=== Material provided ===
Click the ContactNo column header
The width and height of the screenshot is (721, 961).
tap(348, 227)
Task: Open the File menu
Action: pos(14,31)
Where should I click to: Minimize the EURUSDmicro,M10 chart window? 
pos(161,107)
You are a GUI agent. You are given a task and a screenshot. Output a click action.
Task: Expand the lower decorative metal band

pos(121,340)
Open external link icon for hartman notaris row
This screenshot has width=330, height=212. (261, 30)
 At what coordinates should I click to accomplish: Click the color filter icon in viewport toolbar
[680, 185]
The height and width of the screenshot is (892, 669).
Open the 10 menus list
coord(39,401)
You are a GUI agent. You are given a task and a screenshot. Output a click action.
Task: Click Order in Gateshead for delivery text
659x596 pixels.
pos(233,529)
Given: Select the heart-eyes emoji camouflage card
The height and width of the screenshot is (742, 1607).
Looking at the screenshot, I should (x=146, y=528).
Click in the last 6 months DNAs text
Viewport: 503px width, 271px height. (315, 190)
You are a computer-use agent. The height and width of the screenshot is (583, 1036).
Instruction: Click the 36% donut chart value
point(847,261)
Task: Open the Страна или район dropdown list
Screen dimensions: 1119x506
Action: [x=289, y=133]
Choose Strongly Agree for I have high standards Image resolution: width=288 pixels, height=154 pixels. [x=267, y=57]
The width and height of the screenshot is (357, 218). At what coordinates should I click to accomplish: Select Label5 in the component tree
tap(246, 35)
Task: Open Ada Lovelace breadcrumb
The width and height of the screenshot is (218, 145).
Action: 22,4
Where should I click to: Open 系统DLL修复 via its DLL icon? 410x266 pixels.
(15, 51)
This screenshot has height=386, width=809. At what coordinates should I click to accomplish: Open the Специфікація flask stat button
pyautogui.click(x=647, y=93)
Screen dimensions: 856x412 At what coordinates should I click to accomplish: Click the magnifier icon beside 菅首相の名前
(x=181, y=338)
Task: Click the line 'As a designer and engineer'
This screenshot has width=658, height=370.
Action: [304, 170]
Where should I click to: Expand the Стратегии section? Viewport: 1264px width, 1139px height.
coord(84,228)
===
* _Exercise_
Exactly as they stand above, repeat all the records.

* _Response to the task_
Click the ContactNo column header
The width and height of the screenshot is (721, 961).
tap(348, 227)
Task: Open the File menu
Action: pos(14,31)
Where should I click to: Minimize the EURUSDmicro,M10 chart window? 
pos(161,107)
You are a GUI agent. You are given a task and a screenshot. Output a click action.
Task: Expand the lower decorative metal band

pos(121,340)
Open external link icon for hartman notaris row
This screenshot has width=330, height=212. (261, 30)
 At what coordinates should I click to accomplish: Click the color filter icon in viewport toolbar
[680, 185]
The height and width of the screenshot is (892, 669).
Open the 10 menus list
coord(39,401)
You are a GUI agent. You are given a task and a screenshot. Output a click action.
Task: Click Order in Gateshead for delivery text
659x596 pixels.
pos(233,529)
Given: Select the heart-eyes emoji camouflage card
The height and width of the screenshot is (742, 1607).
Looking at the screenshot, I should (x=146, y=528).
Click in the last 6 months DNAs text
Viewport: 503px width, 271px height. (315, 190)
You are a computer-use agent. The height and width of the screenshot is (583, 1036).
Instruction: Click the 36% donut chart value
point(847,261)
Task: Open the Страна или район dropdown list
Screen dimensions: 1119x506
Action: [x=289, y=133]
Choose Strongly Agree for I have high standards Image resolution: width=288 pixels, height=154 pixels. [x=267, y=57]
The width and height of the screenshot is (357, 218). At what coordinates should I click to accomplish: Select Label5 in the component tree
tap(246, 35)
Task: Open Ada Lovelace breadcrumb
The width and height of the screenshot is (218, 145).
Action: 22,4
Where should I click to: Open 系统DLL修复 via its DLL icon? 410x266 pixels.
(15, 51)
This screenshot has height=386, width=809. At what coordinates should I click to accomplish: Open the Специфікація flask stat button
pyautogui.click(x=647, y=93)
Screen dimensions: 856x412 At what coordinates should I click to accomplish: Click the magnifier icon beside 菅首相の名前
(x=181, y=338)
Task: Click the line 'As a designer and engineer'
This screenshot has width=658, height=370.
Action: [304, 170]
Where should I click to: Expand the Стратегии section? Viewport: 1264px width, 1139px height.
coord(84,228)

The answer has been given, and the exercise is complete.